* begin DATASET ROWS *

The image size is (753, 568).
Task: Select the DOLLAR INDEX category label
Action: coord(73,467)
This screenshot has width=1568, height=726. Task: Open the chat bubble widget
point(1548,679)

* end DATASET ROWS *
* begin DATASET ROWS *

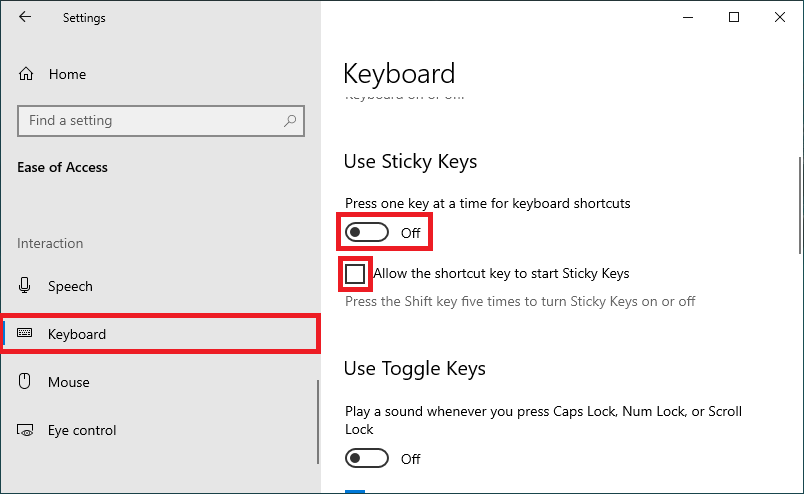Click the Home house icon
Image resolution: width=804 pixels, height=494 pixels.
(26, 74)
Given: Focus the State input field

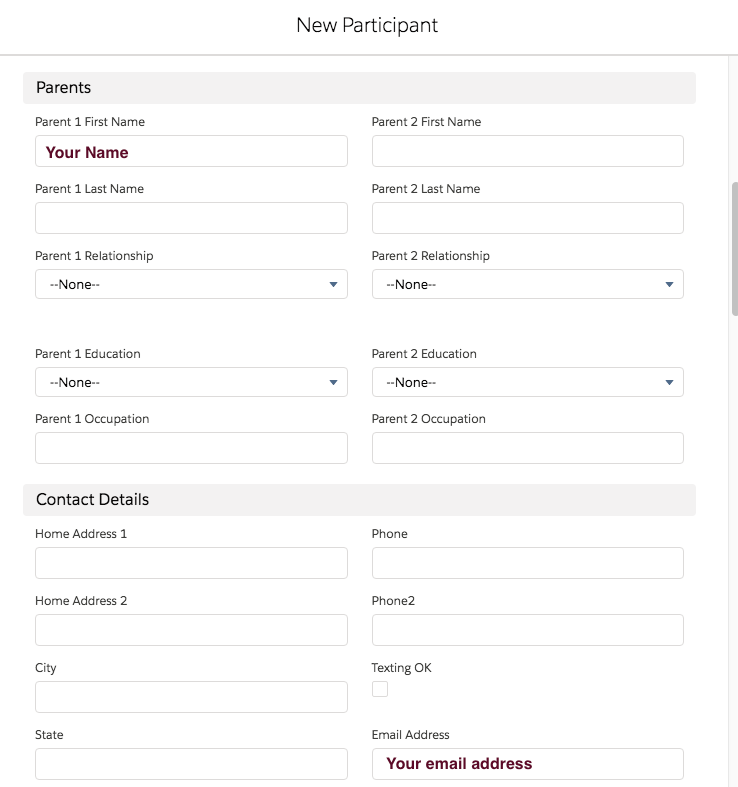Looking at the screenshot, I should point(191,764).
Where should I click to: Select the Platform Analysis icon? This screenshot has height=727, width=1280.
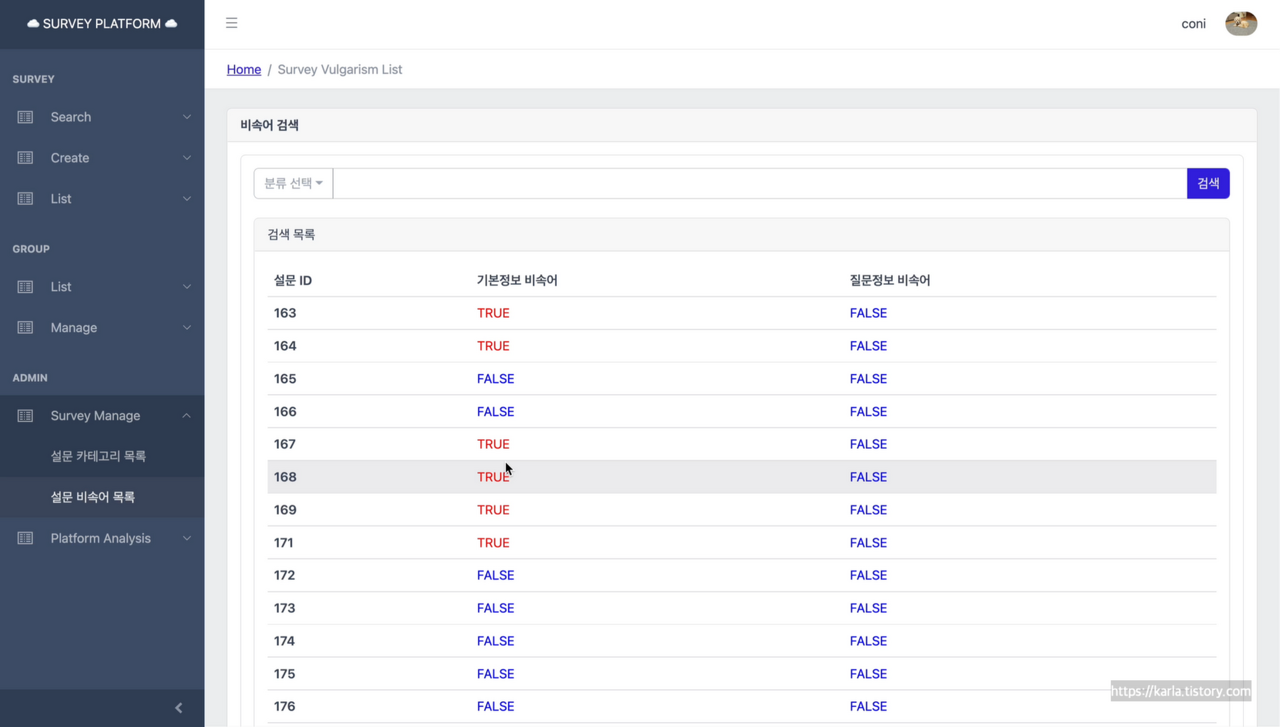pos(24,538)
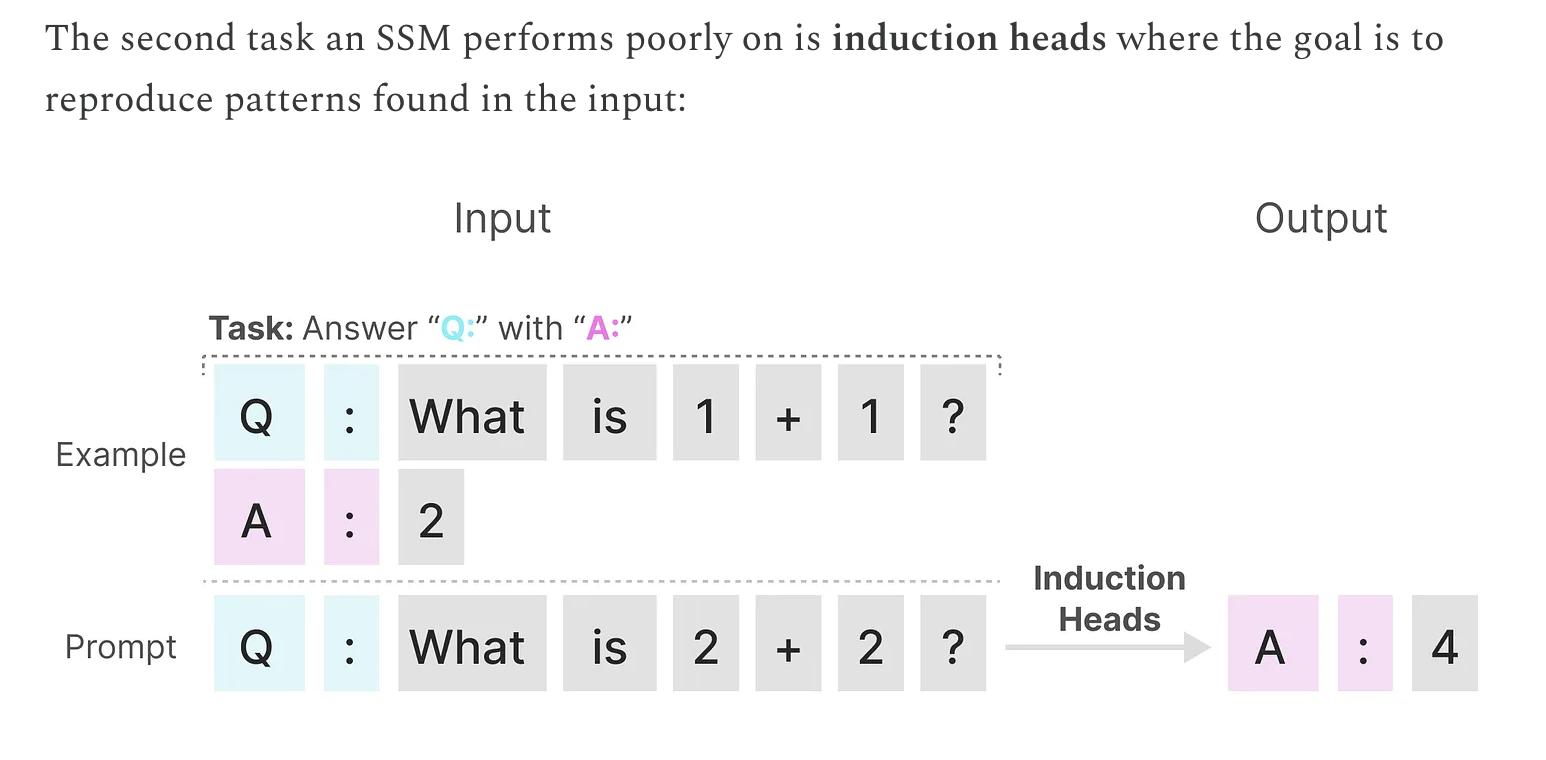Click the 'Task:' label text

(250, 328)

* end DATASET ROWS *

▶ EXERCISE DESCRIPTION
Reproduce the records between the line containing "The image size is (753, 568)." and the line containing "point(1548,679)", inclusive.

▶ SOLUTION
The image size is (753, 568).
Task: Select the DOLLAR INDEX category label
Action: coord(73,467)
This screenshot has width=1568, height=726. Task: Open the chat bubble widget
point(1548,679)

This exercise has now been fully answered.